Calibration: This is the dominant long-term risk. It is not immediate - the large backlog of pending CHF proceedings means revenue visibility is good through 2027. But it is structural and near-certain unless EUR loans or SKD fully replace the volume.
The StockWatch analysis published after FY2025 results captured this concern precisely, titling its piece "In Search of a New Golden Goose" and noting that "the stock faces downward pressure from a shrinking market" - the stock declined up to 7% on the day FY2025 record results were released.
Risk 2: Revenue Recognition Cliff from Case Vintage Mismatch
Mechanism: Because revenue is recognized only on case resolution, there is a multi-year lag between intake and income. The 2023 peak intake of 13,000+ cases generates revenue in 2025-2026 as those cases conclude. The 2025 intake of 7,795 cases will generate revenue in 2027-2028 - from a materially smaller cohort. If SKD does not compensate, the 2027-2028 income statement could shrink even as the 2025-2026 statement appears excellent.
Calibration: Medium probability, high impact if SKD scales more slowly than guided. Management's 2027 SKD guidance is ambitious but not yet supported by demonstrated volume.
Risk 3: Regulatory Intervention
Mechanism: The Polish government or KNF (Financial Supervision Commission) could legislate caps on contingency fees charged by legal claims intermediaries, mandate minimum waiting periods before claims can be assigned to third parties, or impose licensing requirements that increase compliance cost. The banking lobby has reason to lobby for this - banks are losing billions of PLN in CHF settlements.
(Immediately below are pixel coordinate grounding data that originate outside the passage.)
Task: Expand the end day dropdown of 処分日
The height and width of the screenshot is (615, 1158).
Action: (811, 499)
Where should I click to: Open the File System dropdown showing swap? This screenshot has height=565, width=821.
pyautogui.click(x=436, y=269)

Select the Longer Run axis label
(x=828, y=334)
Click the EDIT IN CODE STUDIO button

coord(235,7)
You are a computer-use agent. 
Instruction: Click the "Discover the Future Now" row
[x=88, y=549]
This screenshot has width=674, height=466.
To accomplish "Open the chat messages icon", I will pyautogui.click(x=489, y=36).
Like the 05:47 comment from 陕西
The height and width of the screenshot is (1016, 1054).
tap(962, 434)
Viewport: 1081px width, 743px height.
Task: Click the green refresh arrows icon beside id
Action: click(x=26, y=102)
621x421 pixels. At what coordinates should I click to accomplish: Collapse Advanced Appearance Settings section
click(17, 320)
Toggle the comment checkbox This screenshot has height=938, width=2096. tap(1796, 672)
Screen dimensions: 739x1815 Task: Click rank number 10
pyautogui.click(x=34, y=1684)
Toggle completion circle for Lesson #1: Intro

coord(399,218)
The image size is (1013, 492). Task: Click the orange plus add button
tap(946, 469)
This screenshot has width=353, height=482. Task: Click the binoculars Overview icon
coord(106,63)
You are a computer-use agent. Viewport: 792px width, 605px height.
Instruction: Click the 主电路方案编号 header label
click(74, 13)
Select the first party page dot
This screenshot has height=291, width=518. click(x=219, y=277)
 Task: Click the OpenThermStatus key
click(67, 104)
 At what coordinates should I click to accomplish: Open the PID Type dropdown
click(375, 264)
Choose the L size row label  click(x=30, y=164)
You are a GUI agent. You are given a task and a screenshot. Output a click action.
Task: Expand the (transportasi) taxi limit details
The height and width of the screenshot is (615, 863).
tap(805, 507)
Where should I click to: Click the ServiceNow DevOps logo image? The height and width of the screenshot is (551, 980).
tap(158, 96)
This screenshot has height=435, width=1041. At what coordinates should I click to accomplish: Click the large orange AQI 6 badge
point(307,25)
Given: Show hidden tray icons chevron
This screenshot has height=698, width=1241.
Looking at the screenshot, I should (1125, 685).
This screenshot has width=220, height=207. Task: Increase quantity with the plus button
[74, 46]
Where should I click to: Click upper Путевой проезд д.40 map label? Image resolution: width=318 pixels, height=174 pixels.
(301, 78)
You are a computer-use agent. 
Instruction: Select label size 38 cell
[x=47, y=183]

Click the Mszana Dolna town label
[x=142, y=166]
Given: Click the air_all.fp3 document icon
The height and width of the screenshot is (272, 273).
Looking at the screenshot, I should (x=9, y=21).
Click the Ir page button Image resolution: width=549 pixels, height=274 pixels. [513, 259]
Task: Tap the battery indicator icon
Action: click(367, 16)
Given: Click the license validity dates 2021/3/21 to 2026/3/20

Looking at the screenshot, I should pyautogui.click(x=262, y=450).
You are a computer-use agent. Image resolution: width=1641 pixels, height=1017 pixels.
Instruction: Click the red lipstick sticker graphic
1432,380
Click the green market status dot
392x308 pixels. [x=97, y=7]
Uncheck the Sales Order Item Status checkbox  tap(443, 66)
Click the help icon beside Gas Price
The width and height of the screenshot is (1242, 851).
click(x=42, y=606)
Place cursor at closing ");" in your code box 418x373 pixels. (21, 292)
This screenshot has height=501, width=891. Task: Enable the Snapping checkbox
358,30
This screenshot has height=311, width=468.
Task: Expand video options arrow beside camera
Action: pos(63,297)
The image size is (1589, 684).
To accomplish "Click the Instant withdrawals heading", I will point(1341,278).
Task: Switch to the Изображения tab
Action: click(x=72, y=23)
Calibration: Moderate probability (the current political environment in Poland has been generally pro-consumer), but the risk exists and a single unfavorable regulation could compress Votum's per-case economics significantly. No such regulation has been announced as of the reporting date.
Risk 4: Court System Slowdown
Mechanism: Revenue recognition requires court proceedings to conclude. If Polish court backlogs worsen - due to underfunding, judge shortages, or an unexpected surge in CHF appeals by banks - cases take longer to conclude, revenue recognition is deferred, and working capital requirements increase.
Calibration: Partially mitigated by the structural shift to settlements, which bypass court queues. But the Polish court system remains slow (550-day average for a first-instance CHF ruling). A deterioration from this baseline would hurt all litigation-dependent businesses.
Risk 5: SKD Legal Uncertainty
Mechanism: The free credit sanction market depends on court acceptance of the legal theory. While the CJEU April 2026 ruling was characterized as pro-consumer, national courts must apply it consistently. If Polish courts develop inconsistent case law - granting SKD in some districts but rejecting it in others - client uptake would be erratic and revenue projections unreliable.
Calibration: Currently medium-high uncertainty. The April 2026 CJEU ruling was positive, but implementation at the district court level in Poland can be patchy. This remains the key wildcard for the next 12-18 months.
Risk 6: Capital Intensity of New Segments
Mechanism: Building a new case factory requires upfront marketing spend (to acquire clients), legal hiring, and the financing of the gap between intake and revenue. Votum funded its CHF buildout using cash flows from the insurance compensation business. SKD and transmission easement buildouts require similar investments simultaneously, at a time when CHF revenues are peaking and the cash generation position, while currently strong, may not be at a permanent high.
Calibration: Management's PLN 150M cash position as of FY2025 and the PLN 201.8M operating cash flow for the year provide a strong buffer. This is a medium-term risk that needs monitoring as segment investments accumulate.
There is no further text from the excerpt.